Apabila tidak ada kebiasaan, maka untuk mengetahui apakah seorang wanita sedang dalam keadaan haid atau tidak hendaknya memperhatikan ciri-ciri tertentu pada darah haid.

Ulama bersepakat tidak menentukan batas maksimal masa suci antara dua masa haid. Namun dalam menentukan batas minimalnya, mereka berbeda pendapat. Sebagian ulama memperkirakan 15 hari dan sebagian lainnya memperkirakan 13 hari. Hal ini disebabkan oleh tidak adanya dalil yang memastikan batas maksimal dan minimalnya.

Wanita yang sedang haid dilarang (haram) melakukan beberapa perbuatan tertentu, yaitu: (1) salat, baik salat wajib maupun sunah; (2) tawaf; (3) membaca Al-Qur’an; (4) berdiam diri di dalam masjid; (5) berpuasa, baik puasa wajib maupun sunah; dan (6) bersetubuh.

Penundaan Haid. Di zaman modern, dunia medis menawarkan obat untuk menahan keluarnya haid, sehingga wanita bisa mengerjakan ibadah haji secara sempurna dan melaksanakan puasa Ramadan sebulan penuh tanpa harus mengadanya karena haid. Berbagai pendapat ulama tentang penundaan haid melalui obat-obatan untuk keabsahan dan kesempurnaan suatu ibadah apakah dapat dibenarkan syarak adalah sebagai berikut.
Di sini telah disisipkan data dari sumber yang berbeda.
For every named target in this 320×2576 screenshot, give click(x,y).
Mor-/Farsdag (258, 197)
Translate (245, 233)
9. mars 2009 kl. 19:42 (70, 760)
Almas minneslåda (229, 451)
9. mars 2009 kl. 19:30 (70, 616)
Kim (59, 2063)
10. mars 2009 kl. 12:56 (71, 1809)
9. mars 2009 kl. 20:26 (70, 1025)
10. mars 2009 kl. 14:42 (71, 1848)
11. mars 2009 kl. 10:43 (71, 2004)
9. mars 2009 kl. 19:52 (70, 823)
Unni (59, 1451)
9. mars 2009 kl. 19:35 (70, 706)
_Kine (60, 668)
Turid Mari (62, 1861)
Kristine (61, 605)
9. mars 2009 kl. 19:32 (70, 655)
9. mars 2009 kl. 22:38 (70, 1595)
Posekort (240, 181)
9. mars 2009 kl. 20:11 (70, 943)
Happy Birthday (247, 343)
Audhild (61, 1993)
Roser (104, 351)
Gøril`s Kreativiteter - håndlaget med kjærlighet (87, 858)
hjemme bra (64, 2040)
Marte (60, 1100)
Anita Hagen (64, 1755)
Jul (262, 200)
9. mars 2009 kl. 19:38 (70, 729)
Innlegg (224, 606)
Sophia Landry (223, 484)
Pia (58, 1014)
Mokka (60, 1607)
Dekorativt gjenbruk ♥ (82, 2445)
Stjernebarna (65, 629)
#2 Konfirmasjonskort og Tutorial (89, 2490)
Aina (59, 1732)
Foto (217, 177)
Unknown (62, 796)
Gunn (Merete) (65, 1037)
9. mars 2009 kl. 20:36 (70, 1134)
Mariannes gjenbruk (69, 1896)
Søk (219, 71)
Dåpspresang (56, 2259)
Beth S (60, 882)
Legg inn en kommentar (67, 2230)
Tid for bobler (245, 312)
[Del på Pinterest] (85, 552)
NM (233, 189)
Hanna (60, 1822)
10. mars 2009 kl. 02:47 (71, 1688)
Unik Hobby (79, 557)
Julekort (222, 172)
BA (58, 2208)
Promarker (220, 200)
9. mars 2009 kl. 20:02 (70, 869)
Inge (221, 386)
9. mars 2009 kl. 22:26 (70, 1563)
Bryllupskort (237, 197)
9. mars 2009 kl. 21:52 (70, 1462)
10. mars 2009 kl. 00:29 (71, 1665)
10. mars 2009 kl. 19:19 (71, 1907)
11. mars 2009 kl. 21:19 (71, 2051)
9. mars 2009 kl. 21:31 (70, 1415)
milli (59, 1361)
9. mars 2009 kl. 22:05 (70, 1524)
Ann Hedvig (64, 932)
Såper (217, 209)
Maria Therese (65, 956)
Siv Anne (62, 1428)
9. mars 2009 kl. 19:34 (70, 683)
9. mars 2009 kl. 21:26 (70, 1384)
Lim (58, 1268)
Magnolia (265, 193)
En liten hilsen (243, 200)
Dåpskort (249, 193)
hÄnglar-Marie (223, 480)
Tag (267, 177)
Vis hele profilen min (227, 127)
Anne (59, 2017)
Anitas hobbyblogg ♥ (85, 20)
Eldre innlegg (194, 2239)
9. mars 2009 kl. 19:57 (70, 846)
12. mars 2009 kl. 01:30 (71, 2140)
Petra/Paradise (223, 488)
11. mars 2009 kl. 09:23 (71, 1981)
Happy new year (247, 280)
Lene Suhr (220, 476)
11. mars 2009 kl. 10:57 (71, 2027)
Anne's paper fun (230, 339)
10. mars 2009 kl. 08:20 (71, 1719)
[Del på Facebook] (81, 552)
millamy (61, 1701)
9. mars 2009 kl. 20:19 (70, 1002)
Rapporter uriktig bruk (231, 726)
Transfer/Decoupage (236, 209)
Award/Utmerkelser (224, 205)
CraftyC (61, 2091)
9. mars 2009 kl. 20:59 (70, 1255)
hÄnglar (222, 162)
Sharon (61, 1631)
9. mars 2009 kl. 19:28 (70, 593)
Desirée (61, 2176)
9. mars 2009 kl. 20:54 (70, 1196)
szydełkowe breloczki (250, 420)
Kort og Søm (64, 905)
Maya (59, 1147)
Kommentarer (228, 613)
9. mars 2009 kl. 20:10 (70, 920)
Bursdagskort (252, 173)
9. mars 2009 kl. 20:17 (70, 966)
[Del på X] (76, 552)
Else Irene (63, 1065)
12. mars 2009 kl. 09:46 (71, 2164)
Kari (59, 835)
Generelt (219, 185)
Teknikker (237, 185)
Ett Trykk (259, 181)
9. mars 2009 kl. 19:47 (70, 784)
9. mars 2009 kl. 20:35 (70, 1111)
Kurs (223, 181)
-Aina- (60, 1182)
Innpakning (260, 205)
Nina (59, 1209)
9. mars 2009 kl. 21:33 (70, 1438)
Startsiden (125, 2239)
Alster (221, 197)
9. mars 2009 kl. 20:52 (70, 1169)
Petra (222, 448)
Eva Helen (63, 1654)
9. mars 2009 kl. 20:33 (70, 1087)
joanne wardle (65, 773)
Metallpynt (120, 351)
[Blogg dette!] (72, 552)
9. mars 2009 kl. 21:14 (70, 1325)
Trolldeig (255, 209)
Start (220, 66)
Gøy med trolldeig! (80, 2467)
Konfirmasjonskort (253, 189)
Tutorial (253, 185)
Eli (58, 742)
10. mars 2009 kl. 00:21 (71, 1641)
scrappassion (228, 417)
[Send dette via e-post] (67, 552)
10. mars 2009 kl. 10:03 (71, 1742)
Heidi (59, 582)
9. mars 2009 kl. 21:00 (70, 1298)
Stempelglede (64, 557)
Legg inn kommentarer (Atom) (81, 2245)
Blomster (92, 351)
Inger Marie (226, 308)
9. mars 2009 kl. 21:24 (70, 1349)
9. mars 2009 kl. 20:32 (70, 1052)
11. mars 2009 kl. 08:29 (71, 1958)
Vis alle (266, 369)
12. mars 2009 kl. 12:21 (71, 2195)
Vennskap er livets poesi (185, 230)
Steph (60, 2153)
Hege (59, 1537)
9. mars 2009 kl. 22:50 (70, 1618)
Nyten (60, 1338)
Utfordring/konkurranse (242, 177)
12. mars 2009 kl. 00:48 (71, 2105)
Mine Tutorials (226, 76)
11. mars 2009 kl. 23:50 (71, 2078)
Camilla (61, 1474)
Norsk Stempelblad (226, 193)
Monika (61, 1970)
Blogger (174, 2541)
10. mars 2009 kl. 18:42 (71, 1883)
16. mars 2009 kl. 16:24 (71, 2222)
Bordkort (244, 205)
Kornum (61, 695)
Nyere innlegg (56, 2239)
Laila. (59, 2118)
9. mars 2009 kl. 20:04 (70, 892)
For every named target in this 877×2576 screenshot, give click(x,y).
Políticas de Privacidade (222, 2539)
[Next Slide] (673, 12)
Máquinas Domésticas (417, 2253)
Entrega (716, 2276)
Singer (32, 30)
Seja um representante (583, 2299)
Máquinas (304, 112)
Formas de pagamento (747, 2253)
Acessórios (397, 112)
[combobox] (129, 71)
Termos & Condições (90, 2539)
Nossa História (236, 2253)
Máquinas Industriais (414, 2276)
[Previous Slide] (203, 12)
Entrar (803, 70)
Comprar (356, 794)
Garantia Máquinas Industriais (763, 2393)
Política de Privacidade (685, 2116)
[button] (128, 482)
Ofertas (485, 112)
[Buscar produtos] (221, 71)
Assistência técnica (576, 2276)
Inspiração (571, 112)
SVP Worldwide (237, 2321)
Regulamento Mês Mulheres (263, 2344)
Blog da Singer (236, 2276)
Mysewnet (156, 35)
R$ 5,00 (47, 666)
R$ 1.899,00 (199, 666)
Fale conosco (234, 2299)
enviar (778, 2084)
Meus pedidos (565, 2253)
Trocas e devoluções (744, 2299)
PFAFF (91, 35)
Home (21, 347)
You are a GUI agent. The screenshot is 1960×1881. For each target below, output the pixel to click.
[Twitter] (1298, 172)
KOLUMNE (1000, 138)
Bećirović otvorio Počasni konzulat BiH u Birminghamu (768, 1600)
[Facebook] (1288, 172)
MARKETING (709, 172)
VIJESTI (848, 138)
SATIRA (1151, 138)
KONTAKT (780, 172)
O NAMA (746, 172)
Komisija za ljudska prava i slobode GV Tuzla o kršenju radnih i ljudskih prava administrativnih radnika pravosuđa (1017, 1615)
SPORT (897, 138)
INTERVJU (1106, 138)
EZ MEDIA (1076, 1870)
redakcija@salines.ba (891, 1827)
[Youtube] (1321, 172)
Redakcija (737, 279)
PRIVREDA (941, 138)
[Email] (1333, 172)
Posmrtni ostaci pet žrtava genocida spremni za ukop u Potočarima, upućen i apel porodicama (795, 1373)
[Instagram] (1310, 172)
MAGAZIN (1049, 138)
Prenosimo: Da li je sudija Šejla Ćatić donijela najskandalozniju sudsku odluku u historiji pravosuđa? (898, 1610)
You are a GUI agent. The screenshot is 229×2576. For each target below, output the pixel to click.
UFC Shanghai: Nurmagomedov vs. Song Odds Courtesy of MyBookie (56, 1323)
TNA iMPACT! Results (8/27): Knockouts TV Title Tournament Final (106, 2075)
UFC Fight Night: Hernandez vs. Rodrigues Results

Syekh Mar’i bin Yusuf al-Maqdisi al-Hanbali (w. 1033 H/1624 M), Syekh Ibrahim bin Muhammad bin Salim bin Dauban (w. 1353 H/1934 M), keduanya tokoh fikih Mazhab Hanbali, dan Yusuf Qardawi, tokoh fikih kontemporer, berpendapat bahwa wanita yang mengkhawatirkan puasa atau hajinya tidak sempurna, maka ia boleh menggunakan obat untuk menunda haidnya keluar.

Alasan mereka adalah karena wanita ini sulit mengkada puasanya pada hari lain, sedangkan larangan untuk penundaan haid itu tidak ada sama sekali dalam nas. Di samping itu, penundaan haid tersebut tidak membawa mudarat bagi wanita tersebut.

Majelis Ulama Indonesia, dalam sidang komisi fatwanya pada 1984 menetapkan bahwa untuk kesempurnaan dan kekhusyukan seorang wanita dalam melaksanakan ibadah, maka

1) penggunaan pil anti haid untuk kesempurnaan haji, hukumnya adalah mubah (boleh);

2) penggunaan pil anti haid dengan maksud agar dapat menyempurnakan puasa Ramadan sebulan penuh, pada dasarnya hukumnya makruh, tetapi bagi wanita yang mengalami kesulitan untuk mengkada puasanya yang tertinggal di hari lain, maka hukumnya adalah mubah; dan

3) penggunaan pil antihaid selain dari dua ibadah tersebut di atas, tergantung pada niatnya; apabila untuk perbuatan yang menjurus pada pelanggaran hukum agama maka hukumnya haram.

Daftar Pustaka

Ibnu Rusyd. Bidayah al-Mujtahid wa Nihayah al-Muqtashid. Cairo: Syarikah Mak­ tabah wa Matba‘ah Mustafa al-Babi al-Halabi wa Auladuh, 1401 H/1981 M.
al-Jaziri, Abdurrahman. al-Fiqh ‘Ala al-Madzahib al-Arba’ah. Beirut: Dar al-Fikr, 1972.
al-Kahlani, Muhammad bin Ismail. Subul as-Salam. Singapura: Sulaiman Mar’i, 1960.
Sabiq, Sayid. Fiqh as-Sunnah. Cairo: Dar al-Fikr, 1983.
az-Zuhaili, Wahbah. al-Fiqh al-Islami wa Adillatuhu. Damascus: Dar al-Fikr, 1985.